BEGIN Provided records

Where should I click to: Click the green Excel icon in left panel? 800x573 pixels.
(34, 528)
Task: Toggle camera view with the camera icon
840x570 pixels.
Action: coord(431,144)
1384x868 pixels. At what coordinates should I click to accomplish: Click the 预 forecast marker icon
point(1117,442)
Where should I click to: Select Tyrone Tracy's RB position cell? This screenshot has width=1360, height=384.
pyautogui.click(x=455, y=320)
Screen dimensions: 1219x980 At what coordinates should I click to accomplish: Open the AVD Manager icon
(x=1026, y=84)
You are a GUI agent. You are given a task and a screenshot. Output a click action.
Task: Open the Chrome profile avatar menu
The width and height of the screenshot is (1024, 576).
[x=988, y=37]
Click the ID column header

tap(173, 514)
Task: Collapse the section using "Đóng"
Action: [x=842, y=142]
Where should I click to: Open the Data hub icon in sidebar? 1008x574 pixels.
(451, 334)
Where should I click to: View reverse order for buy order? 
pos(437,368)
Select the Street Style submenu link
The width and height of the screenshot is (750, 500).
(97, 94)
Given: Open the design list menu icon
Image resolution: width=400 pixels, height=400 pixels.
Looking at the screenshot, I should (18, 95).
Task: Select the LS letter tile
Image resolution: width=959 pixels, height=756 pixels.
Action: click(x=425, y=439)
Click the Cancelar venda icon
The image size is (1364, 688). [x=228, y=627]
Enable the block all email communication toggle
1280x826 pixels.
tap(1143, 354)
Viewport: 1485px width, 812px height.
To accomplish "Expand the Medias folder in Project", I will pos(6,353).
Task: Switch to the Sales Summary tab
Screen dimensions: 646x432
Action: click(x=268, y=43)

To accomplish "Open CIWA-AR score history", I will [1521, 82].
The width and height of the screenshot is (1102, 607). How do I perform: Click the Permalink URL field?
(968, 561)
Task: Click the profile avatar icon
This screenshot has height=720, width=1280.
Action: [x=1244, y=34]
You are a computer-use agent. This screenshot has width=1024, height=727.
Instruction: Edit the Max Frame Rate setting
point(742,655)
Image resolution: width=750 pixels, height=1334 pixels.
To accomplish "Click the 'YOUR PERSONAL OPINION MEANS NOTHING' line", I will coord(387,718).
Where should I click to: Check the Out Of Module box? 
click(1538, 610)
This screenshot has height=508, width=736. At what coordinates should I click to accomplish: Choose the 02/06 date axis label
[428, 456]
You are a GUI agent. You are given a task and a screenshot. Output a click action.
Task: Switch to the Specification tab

END Provided records

◆ Task requirements:
Please go through the data and copy each line containing the word "will".

◆ Result of the task:
To accomplish "Expand the Medias folder in Project", I will pos(6,353).
To accomplish "Open CIWA-AR score history", I will [1521, 82].
To accomplish "Click the 'YOUR PERSONAL OPINION MEANS NOTHING' line", I will coord(387,718).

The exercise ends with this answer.